**Task directions:**
The response must contain every line of the records that follow, duplicated exactly.

++++++

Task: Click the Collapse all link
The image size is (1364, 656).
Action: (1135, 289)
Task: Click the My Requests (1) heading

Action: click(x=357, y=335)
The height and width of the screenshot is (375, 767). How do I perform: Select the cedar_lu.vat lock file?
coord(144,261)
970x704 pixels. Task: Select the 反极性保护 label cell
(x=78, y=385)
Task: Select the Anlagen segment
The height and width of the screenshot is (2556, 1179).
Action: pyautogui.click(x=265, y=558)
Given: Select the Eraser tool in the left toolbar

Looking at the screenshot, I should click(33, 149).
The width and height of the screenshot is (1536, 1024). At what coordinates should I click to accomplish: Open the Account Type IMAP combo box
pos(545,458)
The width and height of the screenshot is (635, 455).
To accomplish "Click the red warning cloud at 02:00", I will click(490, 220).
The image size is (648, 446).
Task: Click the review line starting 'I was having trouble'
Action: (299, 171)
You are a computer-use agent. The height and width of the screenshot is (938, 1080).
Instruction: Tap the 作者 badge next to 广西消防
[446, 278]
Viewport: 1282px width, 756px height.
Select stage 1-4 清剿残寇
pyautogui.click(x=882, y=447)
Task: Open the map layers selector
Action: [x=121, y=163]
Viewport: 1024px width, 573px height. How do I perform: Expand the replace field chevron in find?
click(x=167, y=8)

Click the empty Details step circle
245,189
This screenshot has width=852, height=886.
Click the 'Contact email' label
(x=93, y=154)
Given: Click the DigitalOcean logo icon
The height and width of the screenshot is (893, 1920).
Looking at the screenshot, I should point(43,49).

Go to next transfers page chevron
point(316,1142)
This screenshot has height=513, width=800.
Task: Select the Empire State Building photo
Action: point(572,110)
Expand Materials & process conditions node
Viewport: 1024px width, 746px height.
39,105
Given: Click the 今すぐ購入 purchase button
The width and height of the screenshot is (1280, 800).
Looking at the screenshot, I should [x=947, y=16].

++++++

**Exercise result:**
Task: Click the Collapse all link
The image size is (1364, 656).
Action: (1135, 289)
Task: Click the My Requests (1) heading

Action: click(x=357, y=335)
The height and width of the screenshot is (375, 767). How do I perform: Select the cedar_lu.vat lock file?
coord(144,261)
970x704 pixels. Task: Select the 反极性保护 label cell
(x=78, y=385)
Task: Select the Anlagen segment
The height and width of the screenshot is (2556, 1179).
Action: pyautogui.click(x=265, y=558)
Given: Select the Eraser tool in the left toolbar

Looking at the screenshot, I should click(33, 149).
The width and height of the screenshot is (1536, 1024). At what coordinates should I click to accomplish: Open the Account Type IMAP combo box
pos(545,458)
The width and height of the screenshot is (635, 455).
To accomplish "Click the red warning cloud at 02:00", I will click(490, 220).
The image size is (648, 446).
Task: Click the review line starting 'I was having trouble'
Action: (299, 171)
You are a computer-use agent. The height and width of the screenshot is (938, 1080).
Instruction: Tap the 作者 badge next to 广西消防
[446, 278]
Viewport: 1282px width, 756px height.
Select stage 1-4 清剿残寇
pyautogui.click(x=882, y=447)
Task: Open the map layers selector
Action: [x=121, y=163]
Viewport: 1024px width, 573px height. How do I perform: Expand the replace field chevron in find?
click(x=167, y=8)

Click the empty Details step circle
245,189
This screenshot has width=852, height=886.
Click the 'Contact email' label
(x=93, y=154)
Given: Click the DigitalOcean logo icon
The height and width of the screenshot is (893, 1920).
Looking at the screenshot, I should point(43,49).

Go to next transfers page chevron
point(316,1142)
This screenshot has height=513, width=800.
Task: Select the Empire State Building photo
Action: point(572,110)
Expand Materials & process conditions node
Viewport: 1024px width, 746px height.
39,105
Given: Click the 今すぐ購入 purchase button
The width and height of the screenshot is (1280, 800).
Looking at the screenshot, I should [x=947, y=16].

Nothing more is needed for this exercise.